● What is needed
From the line below that contains "You are a computer-use agent. 1456x817" to the line that contains "Task: Open the candlestick", repeat every line exactly, both ends included, and nothing else.

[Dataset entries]

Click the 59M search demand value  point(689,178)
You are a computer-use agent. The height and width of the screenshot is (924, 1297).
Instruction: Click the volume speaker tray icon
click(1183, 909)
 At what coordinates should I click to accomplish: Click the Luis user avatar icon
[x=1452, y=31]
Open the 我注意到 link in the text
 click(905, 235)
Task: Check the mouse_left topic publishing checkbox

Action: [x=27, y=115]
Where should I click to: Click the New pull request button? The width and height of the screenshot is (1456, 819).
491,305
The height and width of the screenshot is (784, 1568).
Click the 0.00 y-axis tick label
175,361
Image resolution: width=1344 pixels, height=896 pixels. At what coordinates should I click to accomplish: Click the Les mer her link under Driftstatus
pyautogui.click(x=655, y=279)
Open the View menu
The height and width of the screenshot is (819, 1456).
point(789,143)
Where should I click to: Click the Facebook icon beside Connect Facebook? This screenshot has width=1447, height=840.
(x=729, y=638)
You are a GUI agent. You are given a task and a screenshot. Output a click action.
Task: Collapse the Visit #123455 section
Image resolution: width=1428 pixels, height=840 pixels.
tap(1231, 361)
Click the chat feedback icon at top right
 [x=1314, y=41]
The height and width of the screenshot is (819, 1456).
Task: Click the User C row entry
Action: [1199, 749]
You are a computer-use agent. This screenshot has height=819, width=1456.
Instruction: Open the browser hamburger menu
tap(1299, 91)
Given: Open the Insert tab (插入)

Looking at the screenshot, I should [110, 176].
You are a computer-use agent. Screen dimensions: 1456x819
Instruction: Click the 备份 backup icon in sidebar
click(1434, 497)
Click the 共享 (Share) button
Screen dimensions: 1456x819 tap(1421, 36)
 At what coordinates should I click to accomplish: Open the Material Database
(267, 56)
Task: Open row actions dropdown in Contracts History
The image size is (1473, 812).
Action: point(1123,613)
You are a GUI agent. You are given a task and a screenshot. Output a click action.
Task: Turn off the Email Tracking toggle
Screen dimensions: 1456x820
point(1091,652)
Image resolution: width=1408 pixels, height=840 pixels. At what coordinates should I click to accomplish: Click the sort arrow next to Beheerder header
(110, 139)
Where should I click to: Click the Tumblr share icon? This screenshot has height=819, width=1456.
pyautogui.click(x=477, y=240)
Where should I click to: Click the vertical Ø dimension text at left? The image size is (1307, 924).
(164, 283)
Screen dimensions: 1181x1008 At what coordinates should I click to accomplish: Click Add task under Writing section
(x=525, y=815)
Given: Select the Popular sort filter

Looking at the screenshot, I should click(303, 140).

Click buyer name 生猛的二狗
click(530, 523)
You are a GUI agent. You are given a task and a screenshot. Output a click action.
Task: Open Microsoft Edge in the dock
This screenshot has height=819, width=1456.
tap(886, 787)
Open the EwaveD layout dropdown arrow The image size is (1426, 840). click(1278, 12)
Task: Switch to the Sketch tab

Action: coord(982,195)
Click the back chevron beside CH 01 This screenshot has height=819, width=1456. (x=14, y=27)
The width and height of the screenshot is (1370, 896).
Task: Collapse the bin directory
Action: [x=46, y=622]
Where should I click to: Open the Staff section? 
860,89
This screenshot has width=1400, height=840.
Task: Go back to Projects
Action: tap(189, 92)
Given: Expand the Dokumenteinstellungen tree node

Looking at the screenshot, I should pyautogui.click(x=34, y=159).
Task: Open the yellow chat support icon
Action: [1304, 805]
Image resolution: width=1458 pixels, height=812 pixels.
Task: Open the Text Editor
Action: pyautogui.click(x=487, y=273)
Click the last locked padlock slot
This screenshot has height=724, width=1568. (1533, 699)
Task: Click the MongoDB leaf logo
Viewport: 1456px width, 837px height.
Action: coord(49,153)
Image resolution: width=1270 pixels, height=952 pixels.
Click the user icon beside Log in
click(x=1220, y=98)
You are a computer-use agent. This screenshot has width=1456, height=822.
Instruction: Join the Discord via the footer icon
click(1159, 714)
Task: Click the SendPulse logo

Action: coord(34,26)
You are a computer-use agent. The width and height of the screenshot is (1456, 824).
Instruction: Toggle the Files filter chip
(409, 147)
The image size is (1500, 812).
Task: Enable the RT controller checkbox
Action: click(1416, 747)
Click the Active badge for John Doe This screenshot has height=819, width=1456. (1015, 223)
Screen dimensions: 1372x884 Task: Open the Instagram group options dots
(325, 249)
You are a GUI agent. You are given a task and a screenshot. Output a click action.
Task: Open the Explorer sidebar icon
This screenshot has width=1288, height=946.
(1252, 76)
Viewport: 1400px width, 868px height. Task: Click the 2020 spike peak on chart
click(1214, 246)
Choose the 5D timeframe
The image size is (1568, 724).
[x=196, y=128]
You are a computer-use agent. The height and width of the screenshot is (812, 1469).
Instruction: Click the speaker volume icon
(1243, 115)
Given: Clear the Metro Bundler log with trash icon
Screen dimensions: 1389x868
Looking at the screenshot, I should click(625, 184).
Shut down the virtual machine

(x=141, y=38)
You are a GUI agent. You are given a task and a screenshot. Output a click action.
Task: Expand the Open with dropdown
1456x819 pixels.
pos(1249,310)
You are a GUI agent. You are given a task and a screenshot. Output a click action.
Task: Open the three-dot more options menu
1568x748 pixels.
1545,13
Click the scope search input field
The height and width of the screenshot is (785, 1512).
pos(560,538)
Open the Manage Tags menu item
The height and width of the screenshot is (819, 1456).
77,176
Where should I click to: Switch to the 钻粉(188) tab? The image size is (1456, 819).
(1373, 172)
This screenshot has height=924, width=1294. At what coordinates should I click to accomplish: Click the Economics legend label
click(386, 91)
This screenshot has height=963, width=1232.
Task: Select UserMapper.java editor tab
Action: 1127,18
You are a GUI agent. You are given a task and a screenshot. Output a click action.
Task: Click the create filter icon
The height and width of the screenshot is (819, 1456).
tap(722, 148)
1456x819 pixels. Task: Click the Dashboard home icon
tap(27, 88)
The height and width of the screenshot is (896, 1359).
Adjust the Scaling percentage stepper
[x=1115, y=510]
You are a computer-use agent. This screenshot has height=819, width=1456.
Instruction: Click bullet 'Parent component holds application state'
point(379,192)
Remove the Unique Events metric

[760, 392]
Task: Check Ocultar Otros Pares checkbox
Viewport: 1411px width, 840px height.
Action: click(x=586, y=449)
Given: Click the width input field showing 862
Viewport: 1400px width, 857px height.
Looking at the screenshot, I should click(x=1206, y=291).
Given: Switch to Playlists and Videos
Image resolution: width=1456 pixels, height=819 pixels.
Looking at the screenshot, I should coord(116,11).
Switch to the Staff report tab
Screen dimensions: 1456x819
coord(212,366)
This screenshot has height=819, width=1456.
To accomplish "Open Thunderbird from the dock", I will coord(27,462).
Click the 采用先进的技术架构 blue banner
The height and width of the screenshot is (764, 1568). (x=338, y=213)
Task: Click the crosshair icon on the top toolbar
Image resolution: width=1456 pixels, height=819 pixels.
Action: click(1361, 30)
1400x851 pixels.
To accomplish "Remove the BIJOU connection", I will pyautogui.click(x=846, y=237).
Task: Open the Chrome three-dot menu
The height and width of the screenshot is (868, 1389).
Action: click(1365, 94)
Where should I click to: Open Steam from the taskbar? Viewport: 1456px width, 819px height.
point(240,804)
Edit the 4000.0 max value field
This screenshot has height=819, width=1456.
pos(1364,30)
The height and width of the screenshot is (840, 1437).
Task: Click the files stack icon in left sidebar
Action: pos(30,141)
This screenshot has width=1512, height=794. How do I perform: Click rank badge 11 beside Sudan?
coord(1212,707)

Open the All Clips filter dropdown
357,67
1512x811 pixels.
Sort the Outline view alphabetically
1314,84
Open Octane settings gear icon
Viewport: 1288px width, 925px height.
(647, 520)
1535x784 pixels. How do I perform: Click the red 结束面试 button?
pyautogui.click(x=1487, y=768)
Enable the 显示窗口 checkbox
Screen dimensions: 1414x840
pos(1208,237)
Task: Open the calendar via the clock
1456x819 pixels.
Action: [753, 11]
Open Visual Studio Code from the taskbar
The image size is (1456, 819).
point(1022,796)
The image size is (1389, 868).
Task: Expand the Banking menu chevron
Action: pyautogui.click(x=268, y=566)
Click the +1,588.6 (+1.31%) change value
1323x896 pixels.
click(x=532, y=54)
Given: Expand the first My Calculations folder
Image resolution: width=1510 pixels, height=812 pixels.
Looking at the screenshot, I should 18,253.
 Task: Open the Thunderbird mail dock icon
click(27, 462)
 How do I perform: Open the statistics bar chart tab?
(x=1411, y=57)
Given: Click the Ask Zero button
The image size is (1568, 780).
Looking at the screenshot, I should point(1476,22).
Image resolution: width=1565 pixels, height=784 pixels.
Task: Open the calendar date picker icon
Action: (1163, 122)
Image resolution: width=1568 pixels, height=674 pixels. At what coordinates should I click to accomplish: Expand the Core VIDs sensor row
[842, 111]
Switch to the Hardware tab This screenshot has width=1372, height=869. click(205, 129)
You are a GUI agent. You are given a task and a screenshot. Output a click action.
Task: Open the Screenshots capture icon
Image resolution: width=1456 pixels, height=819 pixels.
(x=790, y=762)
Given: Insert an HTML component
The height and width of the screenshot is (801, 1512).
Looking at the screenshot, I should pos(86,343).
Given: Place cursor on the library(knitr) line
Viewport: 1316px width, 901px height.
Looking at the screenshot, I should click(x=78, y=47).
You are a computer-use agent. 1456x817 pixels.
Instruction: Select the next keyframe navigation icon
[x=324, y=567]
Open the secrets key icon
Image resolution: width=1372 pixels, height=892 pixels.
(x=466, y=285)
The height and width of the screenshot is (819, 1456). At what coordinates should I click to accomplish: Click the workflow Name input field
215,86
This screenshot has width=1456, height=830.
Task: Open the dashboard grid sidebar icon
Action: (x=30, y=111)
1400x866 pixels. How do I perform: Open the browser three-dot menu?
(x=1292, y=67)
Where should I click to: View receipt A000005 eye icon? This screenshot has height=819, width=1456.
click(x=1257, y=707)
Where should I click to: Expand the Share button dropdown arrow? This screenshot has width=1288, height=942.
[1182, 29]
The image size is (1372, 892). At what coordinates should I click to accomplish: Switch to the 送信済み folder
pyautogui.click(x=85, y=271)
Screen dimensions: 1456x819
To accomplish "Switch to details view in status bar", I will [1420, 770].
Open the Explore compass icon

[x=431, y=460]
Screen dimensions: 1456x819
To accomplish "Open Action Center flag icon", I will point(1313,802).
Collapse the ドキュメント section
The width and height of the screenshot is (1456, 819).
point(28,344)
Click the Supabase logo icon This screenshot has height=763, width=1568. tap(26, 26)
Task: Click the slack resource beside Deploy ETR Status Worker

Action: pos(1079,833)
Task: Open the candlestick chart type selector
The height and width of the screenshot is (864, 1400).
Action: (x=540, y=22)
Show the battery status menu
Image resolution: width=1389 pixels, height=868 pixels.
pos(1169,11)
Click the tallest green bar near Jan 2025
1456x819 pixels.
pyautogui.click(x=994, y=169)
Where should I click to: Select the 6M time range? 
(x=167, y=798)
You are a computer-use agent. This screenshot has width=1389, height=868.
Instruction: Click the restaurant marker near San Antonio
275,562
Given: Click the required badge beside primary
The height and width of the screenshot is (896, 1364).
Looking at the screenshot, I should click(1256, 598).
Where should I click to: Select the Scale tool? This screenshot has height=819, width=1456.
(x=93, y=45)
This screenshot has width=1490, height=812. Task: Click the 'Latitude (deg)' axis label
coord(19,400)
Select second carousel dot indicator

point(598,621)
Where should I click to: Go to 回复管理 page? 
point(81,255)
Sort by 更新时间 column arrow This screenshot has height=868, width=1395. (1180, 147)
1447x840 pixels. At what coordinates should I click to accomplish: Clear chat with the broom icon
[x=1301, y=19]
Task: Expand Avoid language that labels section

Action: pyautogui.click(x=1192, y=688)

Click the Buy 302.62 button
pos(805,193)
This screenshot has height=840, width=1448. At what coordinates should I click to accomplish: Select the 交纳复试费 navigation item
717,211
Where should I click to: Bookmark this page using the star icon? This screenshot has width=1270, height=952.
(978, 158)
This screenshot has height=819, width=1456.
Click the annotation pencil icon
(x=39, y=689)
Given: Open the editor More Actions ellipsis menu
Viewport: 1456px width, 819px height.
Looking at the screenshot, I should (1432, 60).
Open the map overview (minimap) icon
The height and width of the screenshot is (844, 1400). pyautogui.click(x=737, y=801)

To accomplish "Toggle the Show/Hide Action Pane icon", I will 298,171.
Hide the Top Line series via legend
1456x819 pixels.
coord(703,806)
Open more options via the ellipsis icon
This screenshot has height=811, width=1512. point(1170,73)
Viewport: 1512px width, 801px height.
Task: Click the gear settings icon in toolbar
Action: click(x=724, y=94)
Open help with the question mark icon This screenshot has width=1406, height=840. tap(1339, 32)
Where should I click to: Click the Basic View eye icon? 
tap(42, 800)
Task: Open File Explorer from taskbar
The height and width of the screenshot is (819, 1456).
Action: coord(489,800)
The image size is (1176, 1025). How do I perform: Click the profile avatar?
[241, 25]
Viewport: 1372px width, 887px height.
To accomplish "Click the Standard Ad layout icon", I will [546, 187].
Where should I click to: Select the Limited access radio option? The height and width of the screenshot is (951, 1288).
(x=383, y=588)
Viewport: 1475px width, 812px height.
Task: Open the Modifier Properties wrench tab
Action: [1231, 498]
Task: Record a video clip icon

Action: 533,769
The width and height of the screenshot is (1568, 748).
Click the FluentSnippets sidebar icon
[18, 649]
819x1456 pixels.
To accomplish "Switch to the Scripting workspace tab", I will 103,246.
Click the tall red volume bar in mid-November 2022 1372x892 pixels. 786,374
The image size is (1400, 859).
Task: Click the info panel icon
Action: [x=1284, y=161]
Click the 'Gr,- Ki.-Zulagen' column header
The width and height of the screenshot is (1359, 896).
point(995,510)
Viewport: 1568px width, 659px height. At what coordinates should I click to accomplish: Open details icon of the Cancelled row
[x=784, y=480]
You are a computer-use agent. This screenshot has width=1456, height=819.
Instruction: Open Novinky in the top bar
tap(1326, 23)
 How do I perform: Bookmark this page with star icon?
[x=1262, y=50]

● Finished task
You are a computer-use agent. 1456x817 pixels.
Instruction: Select the next keyframe navigation icon
[x=324, y=567]
Open the secrets key icon
Image resolution: width=1372 pixels, height=892 pixels.
(x=466, y=285)
The height and width of the screenshot is (819, 1456). At what coordinates should I click to accomplish: Click the workflow Name input field
215,86
This screenshot has width=1456, height=830.
Task: Open the dashboard grid sidebar icon
Action: (x=30, y=111)
1400x866 pixels. How do I perform: Open the browser three-dot menu?
(x=1292, y=67)
Where should I click to: View receipt A000005 eye icon? This screenshot has height=819, width=1456.
click(x=1257, y=707)
Where should I click to: Expand the Share button dropdown arrow? This screenshot has width=1288, height=942.
[1182, 29]
The image size is (1372, 892). At what coordinates should I click to accomplish: Switch to the 送信済み folder
pyautogui.click(x=85, y=271)
Screen dimensions: 1456x819
To accomplish "Switch to details view in status bar", I will [1420, 770].
Open the Explore compass icon

[x=431, y=460]
Screen dimensions: 1456x819
To accomplish "Open Action Center flag icon", I will point(1313,802).
Collapse the ドキュメント section
The width and height of the screenshot is (1456, 819).
point(28,344)
Click the Supabase logo icon This screenshot has height=763, width=1568. tap(26, 26)
Task: Click the slack resource beside Deploy ETR Status Worker

Action: pos(1079,833)
Task: Open the candlestick chart type selector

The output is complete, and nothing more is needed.